Horizontes da Educação pela Comunicação

A Educação pela Comunicação está fundamentada nos novos estudos da audiência, no sócio-construtivismo, na pedagogia crítica e nas novas maneiras de participação política e social.

É uma metodologia que:


* Enfatiza o aprender pelo fazer, através de processos e produtos: os processos de aprendizagem são dialógicos e os produtos são artefatos socialmente relevantes, que servem de mediadores na construção do conhecimento. Aprende-se fazendo/produzindo esses artefatos;

* Os papéis de educadores e educandos se transformam ao longo do processo, não estão pré-definidos, pré-fixados. As responsabilidades são compartilhadas durante todo o processo, mas não são simétricas (isto é, não são totalmente equivalentes). Educadores são “mais experientes” e, no início, criam as condições para que os educandos construam o conhecimento e, muitas vezes, orientam diretamente os educandos em ações conjuntas, mas os educadores também constroem novos conhecimentos e se desenvolvem no processo. Educandos são “novatos”, no início, mas podem tornar-se educadores mais adiante, multiplicando o processo em suas escolas e comunidades. Todos se transformam, participam e aprendem;

* A avaliação da aprendizagem ocorre ao longo de todo o processo e tem como finalidade ajudar/promover o desenvolvimento/aprendizagem do educando, dos educadores e da própria instituição. Os erros são incorporados ao processo de aprendizagem e servem para orientar ações futuras, tanto dos educandos, quanto dos educadores e da própria instituição. A principal avaliação é a que se dá no contexto das atividades de aprendizagem, no fazer cotidiano, no diálogo entre educadores e jovens;

A colaboração na construção do conhecimento gera “transformação da participação”, bem como a aquisição de habilidades e competências individuais. No decorrer do processo, os educandos participam, conquistam experiência e maturidade, assumem responsabilidades na condução das ações, na produção das peças/produtos/processos de comunicação e na disseminação dos mesmos.

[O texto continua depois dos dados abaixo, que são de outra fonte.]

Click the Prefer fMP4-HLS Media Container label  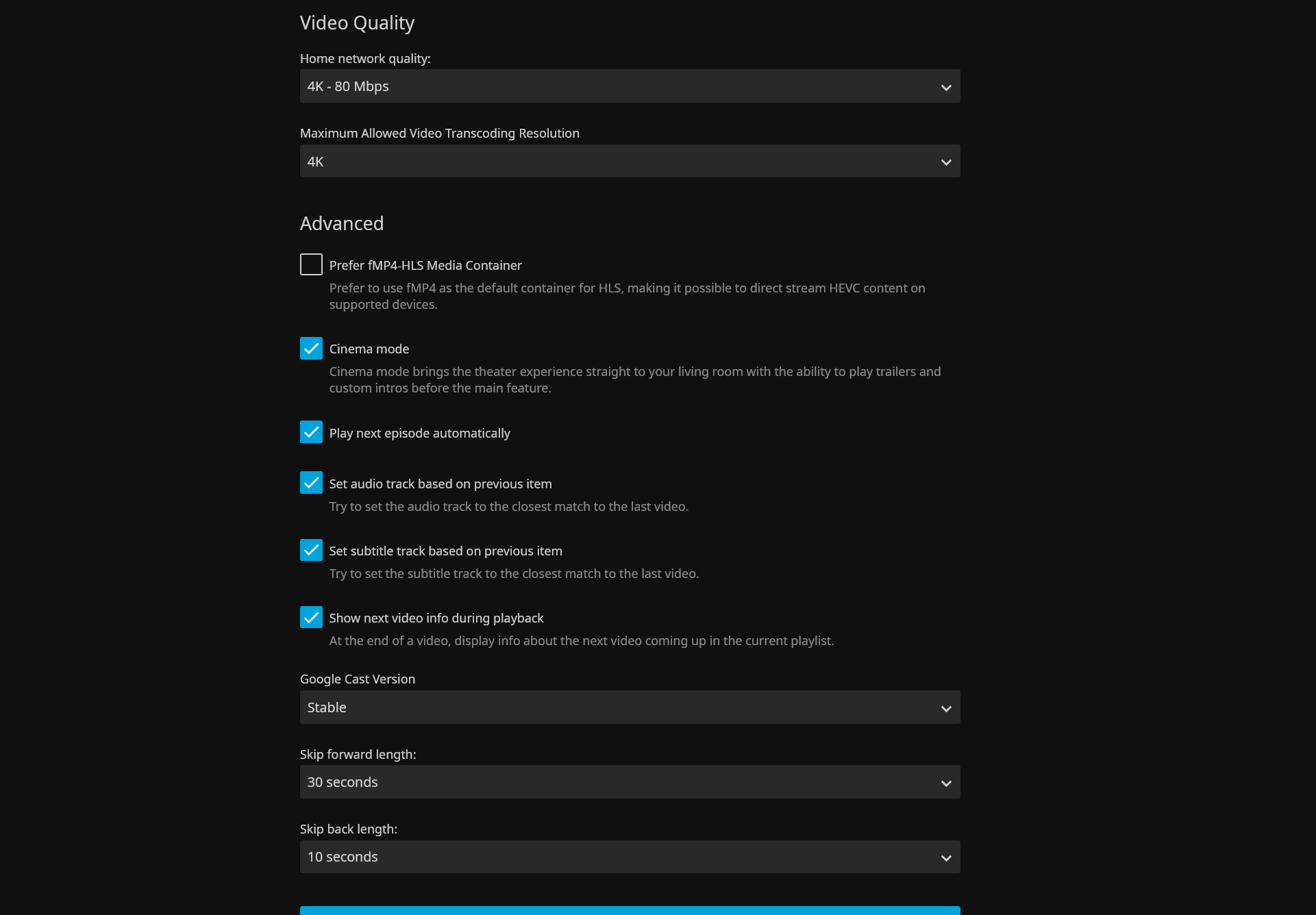coord(425,266)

* texto extraído do Guia de Educação pela Comunicação, em fase de redação e com lançamento previsto para 2009, pela CIPÒ Comunicação Interativa.

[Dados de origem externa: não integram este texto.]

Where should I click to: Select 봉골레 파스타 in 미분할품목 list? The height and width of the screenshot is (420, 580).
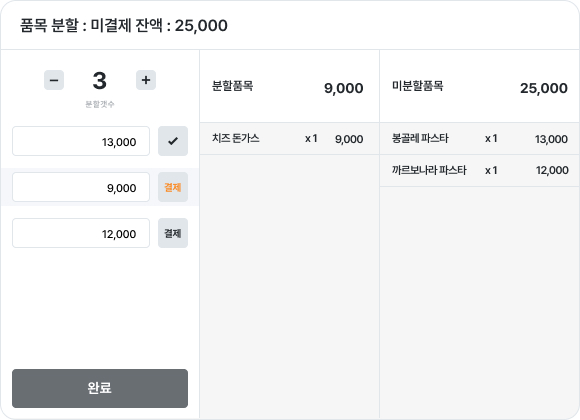pos(480,139)
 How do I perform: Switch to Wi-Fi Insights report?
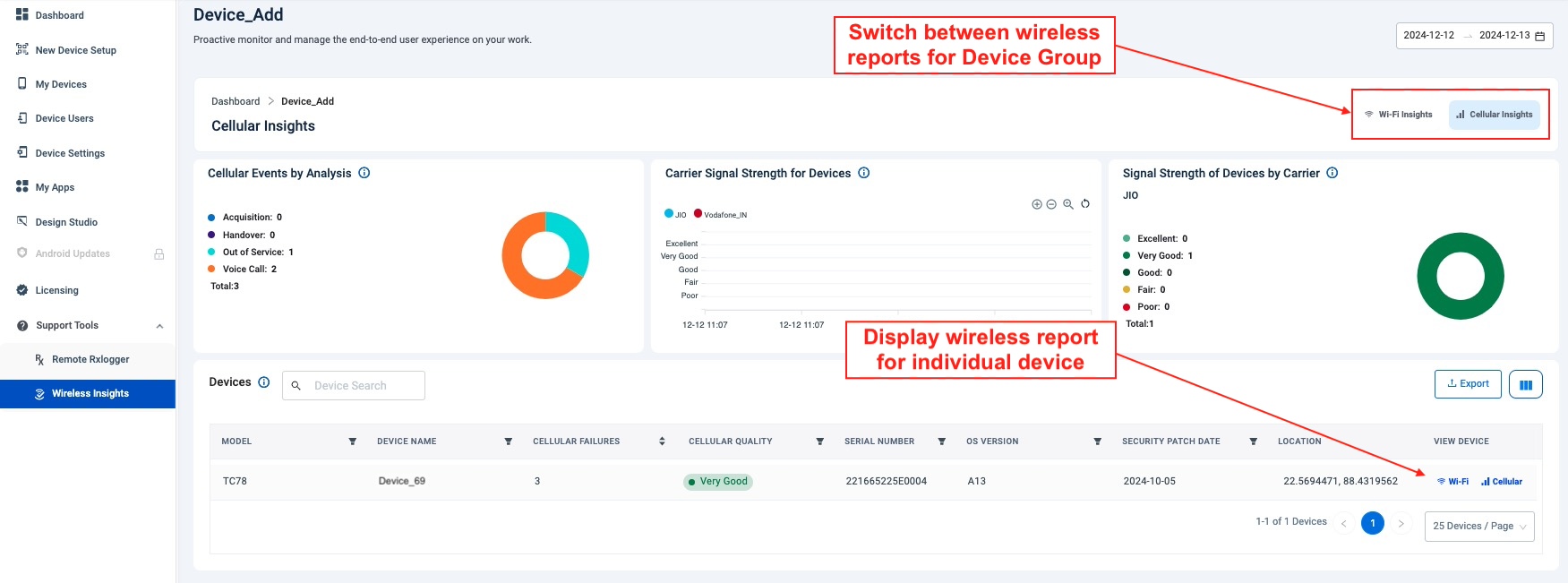pos(1398,115)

Como a educação pela comunicação promove a aprendizagem?

A Educação pela Comunicação rompe com a idéia de que a educação está a serviço e do lado do educador e não do educando. Esta proposta comunga das críticas fundamentadas pelo pensador Paulo Freire a chamada “educação bancária”. Aqui os educadores são responsáveis por preencher os educandos com conhecimento e informação, enquanto os alunos são meros receptores passivos. Já a perspectiva construtivista promove avanços ao considerar o educando como pólo ativo, sujeito que constrói o conhecimento e objetivo maior do processo educacional: é ele quem “aprende”. Esta jovem metodologia também bebe nos pensamentos de Piaget, que dá muita ênfase às ações realizadas no âmbito do sujeito, sobretudo processos cognitivos, intrínsecos de assimilação e acomodação do conhecimento.

Estas formas de pensar educação re-significam o papel do educador, que deve criar as condições necessárias para a aprendizagem. São facilitadores, são mediadores. De certa forma, esta postura ainda assim, pré-estabelece alguns papéis, na medida em quem aprende é o aluno e o professor é o facilitador. O que a Educação pela Comunicação propõe é algo a mais: os educadores e os alunos juntos no processo, todos constroem conhecimentos a partir da ação, a partir do fazer. Então, os educadores não estão apenas “criando as condições necessárias” ou “facilitando” a aprendizagem dos educandos. Eles estão aprendendo também, produzindo novos sentidos, co-criando, re-significando o que já sabiam, se reinventando, enfim.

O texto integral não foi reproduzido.